Titolare di un’azienda agricola nella Locride, Ilaria Campisi ha deciso di riportare in vita un antico agrumeto di famiglia, dedicandosi alla valorizzazione del “biondo della spina”, una varietà di arancia autoctona di Caulonia.
Il suo progetto, che unisce tradizione e innovazione, ha un forte impatto sociale: l’azienda offre opportunità di lavoro a molti migranti, creando un modello di inclusione e sostenibilità.
Questo impegno è stato riconosciuto da Forbes Italia, che ha premiato Ilaria Campisi con la targa “100 Eccellenze Italiane”, un riconoscimento riservato alle realtà imprenditoriali più importanti del Paese.
Il successo di Ilaria Campisi dimostra come passione, cultura e responsabilità sociale possano creare un’impresa di successo.
Durante l’evento, il direttore di Forbes Italia, Alessandro Mauro Rossi, ha intervistato Ilaria Campisi e Miriam De Vita, caporedattore del magazine So Wine So Food, partner storico di Forbes per questa iniziativa.

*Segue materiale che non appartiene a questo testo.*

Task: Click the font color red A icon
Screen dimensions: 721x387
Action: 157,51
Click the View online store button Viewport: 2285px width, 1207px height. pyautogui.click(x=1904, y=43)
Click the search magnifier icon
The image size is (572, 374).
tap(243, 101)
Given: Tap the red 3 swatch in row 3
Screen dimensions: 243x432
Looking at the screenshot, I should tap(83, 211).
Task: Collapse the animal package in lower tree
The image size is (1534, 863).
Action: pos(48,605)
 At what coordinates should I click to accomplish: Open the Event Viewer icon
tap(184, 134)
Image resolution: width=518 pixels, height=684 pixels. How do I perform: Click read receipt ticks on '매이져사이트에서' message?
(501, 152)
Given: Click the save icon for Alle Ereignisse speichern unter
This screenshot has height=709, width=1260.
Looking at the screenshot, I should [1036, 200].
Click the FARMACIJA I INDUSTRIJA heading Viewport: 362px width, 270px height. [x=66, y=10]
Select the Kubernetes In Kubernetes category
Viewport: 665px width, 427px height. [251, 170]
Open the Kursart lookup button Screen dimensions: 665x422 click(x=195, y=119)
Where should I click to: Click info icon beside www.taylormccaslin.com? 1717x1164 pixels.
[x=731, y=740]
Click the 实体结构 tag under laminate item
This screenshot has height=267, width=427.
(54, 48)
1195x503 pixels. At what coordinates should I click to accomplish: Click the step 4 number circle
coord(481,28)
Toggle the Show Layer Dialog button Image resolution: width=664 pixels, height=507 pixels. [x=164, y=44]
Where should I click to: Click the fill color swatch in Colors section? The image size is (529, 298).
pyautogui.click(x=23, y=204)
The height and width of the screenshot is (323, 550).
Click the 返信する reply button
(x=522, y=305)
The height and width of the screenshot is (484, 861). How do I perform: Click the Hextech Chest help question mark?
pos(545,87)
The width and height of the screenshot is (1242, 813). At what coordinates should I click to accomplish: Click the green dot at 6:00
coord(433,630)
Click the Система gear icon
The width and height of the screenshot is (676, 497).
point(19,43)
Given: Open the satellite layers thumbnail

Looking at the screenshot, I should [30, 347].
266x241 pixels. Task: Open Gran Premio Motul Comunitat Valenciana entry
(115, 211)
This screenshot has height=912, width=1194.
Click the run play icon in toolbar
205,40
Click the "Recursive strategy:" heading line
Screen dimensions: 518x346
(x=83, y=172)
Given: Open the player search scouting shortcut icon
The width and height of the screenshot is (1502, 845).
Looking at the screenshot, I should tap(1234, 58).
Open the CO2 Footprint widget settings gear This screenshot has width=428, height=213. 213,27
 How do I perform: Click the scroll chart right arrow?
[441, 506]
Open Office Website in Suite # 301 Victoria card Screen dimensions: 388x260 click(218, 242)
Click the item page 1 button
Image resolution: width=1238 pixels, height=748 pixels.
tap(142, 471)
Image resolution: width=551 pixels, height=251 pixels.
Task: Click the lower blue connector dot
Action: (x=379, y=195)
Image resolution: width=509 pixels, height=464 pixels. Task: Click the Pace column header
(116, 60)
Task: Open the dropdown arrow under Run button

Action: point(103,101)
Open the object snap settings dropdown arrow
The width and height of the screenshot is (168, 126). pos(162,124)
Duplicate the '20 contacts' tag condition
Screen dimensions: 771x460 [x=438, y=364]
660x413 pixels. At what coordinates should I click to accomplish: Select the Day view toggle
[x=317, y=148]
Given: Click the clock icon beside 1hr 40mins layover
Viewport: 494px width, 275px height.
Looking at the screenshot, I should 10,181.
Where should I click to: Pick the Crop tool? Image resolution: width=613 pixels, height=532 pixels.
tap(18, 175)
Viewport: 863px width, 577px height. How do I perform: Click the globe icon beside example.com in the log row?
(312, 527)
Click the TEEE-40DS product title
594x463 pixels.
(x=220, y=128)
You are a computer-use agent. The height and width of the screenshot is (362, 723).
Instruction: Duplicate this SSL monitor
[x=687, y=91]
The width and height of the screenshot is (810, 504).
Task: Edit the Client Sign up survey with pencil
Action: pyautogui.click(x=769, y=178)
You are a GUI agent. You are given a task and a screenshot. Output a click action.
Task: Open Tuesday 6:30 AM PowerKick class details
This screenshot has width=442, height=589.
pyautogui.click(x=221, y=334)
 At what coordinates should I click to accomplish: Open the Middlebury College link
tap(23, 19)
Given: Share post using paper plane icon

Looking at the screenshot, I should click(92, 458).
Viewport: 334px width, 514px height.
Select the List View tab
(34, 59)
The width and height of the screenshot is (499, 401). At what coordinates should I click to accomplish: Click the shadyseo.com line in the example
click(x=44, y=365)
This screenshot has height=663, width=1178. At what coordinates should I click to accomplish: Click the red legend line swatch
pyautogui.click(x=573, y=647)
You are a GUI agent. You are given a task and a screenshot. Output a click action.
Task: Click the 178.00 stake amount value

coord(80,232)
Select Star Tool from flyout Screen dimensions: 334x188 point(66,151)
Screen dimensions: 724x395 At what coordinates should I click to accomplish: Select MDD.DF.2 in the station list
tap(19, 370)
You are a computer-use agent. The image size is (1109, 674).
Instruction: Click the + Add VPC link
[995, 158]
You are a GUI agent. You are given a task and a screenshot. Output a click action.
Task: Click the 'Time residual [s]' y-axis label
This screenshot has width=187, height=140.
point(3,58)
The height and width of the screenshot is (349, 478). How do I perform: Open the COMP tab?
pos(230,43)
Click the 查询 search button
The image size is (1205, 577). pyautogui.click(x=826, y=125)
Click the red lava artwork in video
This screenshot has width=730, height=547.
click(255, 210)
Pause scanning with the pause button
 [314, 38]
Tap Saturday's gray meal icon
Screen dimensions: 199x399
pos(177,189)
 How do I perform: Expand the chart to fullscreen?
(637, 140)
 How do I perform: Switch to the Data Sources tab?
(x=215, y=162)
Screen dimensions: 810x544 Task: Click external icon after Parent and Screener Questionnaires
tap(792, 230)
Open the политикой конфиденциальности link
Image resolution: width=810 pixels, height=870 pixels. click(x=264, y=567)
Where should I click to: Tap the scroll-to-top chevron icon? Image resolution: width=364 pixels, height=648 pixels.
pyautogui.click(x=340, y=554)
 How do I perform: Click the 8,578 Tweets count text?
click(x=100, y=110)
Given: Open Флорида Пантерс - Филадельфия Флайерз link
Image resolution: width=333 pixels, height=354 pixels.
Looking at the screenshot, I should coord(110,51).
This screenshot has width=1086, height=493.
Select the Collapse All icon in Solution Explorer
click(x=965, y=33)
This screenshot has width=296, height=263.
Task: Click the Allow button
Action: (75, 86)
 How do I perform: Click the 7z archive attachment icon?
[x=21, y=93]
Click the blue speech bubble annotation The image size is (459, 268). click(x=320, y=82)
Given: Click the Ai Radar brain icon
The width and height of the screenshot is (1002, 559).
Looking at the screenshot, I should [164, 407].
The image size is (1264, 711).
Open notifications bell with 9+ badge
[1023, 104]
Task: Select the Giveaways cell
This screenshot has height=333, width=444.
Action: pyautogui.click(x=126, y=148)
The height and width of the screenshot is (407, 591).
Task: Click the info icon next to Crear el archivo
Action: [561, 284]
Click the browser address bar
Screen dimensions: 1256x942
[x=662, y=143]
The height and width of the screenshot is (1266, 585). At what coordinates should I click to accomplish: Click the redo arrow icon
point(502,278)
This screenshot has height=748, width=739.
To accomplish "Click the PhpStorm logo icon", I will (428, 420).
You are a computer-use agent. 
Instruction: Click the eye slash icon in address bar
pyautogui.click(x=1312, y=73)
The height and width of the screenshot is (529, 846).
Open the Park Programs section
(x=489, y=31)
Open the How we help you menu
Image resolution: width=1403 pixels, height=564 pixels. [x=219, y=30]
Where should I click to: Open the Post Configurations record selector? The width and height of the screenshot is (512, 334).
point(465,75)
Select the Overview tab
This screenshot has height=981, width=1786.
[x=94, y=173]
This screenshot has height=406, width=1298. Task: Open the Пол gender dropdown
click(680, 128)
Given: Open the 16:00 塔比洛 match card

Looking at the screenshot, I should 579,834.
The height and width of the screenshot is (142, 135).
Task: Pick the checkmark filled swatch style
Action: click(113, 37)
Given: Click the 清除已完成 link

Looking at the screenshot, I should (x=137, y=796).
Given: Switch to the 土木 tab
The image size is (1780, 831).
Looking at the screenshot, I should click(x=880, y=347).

Miriam De Vita ha sottolineato l’importanza culturale dei prodotti di eccellenza che rappresentano l’ossatura del Made in Italy, sia dal punto di vista economico che enogastronomico.
Ilaria Campisi ha dichiarato: “Caulonia è conosciuta da sempre per la produzione di agrumi, tanto da essere citata dall’Università di Napoli per questa particolarità. Il ‘biondo’ di Caulonia è una varietà antica di agrumi, caratterizzata da piccole spine, che ora è tutelata grazie alla comunità di salvaguardia da me presieduta e presto sarà conosciuta in tutta Europa”.